Maryland is Maryland...I don't see why so many folks are bent out of shape that most FSU football fans far prefer a football school like Louisville over Maryland.

If BC were to join the ACC, I'd prefer Louisville over them as well.
 
Maryland is Maryland...I don't see why so many folks are bent out of shape that most FSU football fans far prefer a football school like Louisville over Maryland.

Because Maryland beats them as a school, in terms of market and eyeballs, and in terms of football, and in terms of recruiting territory. Maryland has it over Louisville in every facet. Every single one.
 
Because Maryland beats them as a school, in terms of market and eyeballs, and in terms of football, and in terms of recruiting territory. Maryland has it over Louisville in every facet. Every single one.

By the way, UL fans will tell you it's a bball school, not a football school at all.

Last 40 years, UL has been ranked in football 8 times. Maryland? 14 times.
 
I get it...you think Maryland is really something. I don't.

The Big Ten has Maryland, they should be thrilled.

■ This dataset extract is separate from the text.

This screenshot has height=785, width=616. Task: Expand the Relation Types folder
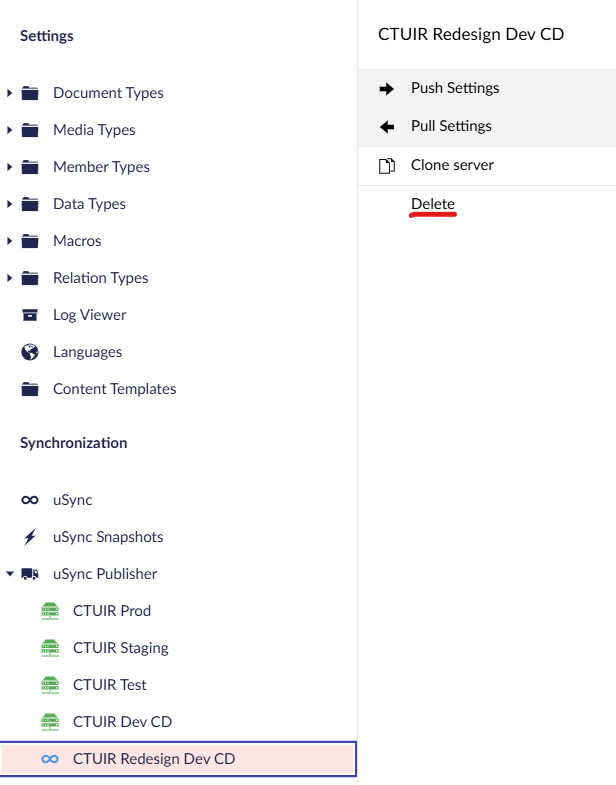point(9,278)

We have Louisville and are thrilled.

Louisville has won the Sugar and Orange in the last two seasons.

Louisville has roaring crowds in the stands...

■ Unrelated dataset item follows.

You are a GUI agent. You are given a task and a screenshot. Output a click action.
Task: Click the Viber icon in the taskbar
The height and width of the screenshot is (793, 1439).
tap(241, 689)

Louisville has brought new interest to our fans.

After 22 years of having Maryland on the schedule, I can only say "whew!" about them leaving it.

We like Louisville...what is to you guys?
 
I get it...you think Maryland is really something. I don't.

The Big Ten has Maryland, they should be thrilled. We have Louisville and are thrilled.

Louisville has won the Sugar and Orange in the last two seasons.

Louisville has roaring crowds in the stands...

Louisville has brought new interest to our fans.

After 22 years of having Maryland on the schedule, I can only say "whew!" about them leaving it.

We like Louisville...what is to you guys?

I can care less what you like. All I'm talking about is that Maryland has outperformed the school you like by every measure.
 
Right!


Except for providing competition, ardent fans, and a great football atmosphere...Maryland was all right. A "w" that could be inked in at the beginning of the season.

But there is a reason that FSU fans are happy with the exchange. We would be almost as thrilled to have BC go to the B1G.
 
Right!


Except for providing competition, ardent fans, and a great football atmosphere...Maryland was all right. A "w" that could be inked in at the beginning of the season.

But there is a reason that FSU fans are happy with the exchange. We would be almost as thrilled to have BC go to the B1G.

You were happy to get BC when they joined. You'll be as happy about Louisville in 20 years as you are about BC now.
 
Right!


Except for providing competition, ardent fans, and a great football atmosphere...Maryland was all right. A "w" that could be inked in at the beginning of the season.

But there is a reason that FSU fans are happy with the exchange. We would be almost as thrilled to have BC go to the B1G.

You;re wrong on all counts. Louisville provides LESS competition. Look at their rankings over the years, look at their wins. Great football atmosphere? When FSU visits maybe. When UConn played them 2 years ago, they were ranked in the top 10 and the place was half-filled. Again you give great evidence that you have severely overestimated the value of Louisville. UConn knows because we played them for 10 years and split the football games.